- _Your objective_: Scan the listing below for the word "Given", then copy each line that has it.

─── Raw data

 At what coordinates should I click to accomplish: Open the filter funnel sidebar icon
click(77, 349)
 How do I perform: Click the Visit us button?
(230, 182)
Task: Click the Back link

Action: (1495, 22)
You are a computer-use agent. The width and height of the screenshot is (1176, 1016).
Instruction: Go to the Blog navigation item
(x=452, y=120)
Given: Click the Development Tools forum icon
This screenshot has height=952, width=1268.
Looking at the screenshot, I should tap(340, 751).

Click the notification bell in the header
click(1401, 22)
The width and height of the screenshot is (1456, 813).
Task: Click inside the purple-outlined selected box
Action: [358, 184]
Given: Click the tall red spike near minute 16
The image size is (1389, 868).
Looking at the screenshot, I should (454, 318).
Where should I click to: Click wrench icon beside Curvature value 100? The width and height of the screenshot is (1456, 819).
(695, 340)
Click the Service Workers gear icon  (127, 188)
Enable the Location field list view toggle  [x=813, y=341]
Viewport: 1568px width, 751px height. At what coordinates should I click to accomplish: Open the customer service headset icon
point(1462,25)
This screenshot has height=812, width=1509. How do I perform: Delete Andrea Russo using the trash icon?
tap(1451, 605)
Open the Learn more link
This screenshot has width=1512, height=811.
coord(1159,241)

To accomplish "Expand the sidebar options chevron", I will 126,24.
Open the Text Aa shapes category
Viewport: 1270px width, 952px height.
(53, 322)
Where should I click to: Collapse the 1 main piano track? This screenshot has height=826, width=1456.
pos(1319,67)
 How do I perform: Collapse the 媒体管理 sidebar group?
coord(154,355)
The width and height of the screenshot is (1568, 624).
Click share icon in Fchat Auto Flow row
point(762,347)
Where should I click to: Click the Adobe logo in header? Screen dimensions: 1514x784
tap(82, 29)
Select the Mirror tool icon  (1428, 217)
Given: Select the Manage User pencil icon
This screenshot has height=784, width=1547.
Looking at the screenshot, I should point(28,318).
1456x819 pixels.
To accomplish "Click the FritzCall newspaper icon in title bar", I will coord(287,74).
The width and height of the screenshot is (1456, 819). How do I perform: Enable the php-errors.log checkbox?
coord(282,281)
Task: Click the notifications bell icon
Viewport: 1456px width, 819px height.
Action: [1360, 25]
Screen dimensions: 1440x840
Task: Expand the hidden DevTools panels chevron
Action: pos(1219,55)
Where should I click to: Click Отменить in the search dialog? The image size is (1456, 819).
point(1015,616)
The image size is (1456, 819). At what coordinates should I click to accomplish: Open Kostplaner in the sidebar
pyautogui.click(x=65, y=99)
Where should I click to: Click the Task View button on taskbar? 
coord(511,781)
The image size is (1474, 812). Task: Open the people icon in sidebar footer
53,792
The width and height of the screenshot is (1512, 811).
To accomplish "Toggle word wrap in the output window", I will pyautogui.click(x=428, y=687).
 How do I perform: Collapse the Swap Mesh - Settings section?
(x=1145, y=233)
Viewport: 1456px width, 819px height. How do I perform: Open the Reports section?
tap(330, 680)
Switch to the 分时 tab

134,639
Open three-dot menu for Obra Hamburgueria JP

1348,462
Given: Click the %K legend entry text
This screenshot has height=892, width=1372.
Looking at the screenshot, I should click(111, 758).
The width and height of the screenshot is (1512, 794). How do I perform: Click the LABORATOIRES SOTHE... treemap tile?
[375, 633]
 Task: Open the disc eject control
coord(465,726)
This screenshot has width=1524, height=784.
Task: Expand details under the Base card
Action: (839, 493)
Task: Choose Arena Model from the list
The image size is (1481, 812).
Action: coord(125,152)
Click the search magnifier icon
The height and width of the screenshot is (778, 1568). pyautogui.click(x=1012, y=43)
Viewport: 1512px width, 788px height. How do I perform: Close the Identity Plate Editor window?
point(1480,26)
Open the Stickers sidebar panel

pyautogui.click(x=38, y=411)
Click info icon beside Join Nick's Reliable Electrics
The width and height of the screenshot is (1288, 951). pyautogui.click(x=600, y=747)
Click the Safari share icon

──────

- _Result of the exercise_:
Given: Click the Development Tools forum icon
Given: Click the tall red spike near minute 16
Given: Select the Manage User pencil icon
Given: Click the %K legend entry text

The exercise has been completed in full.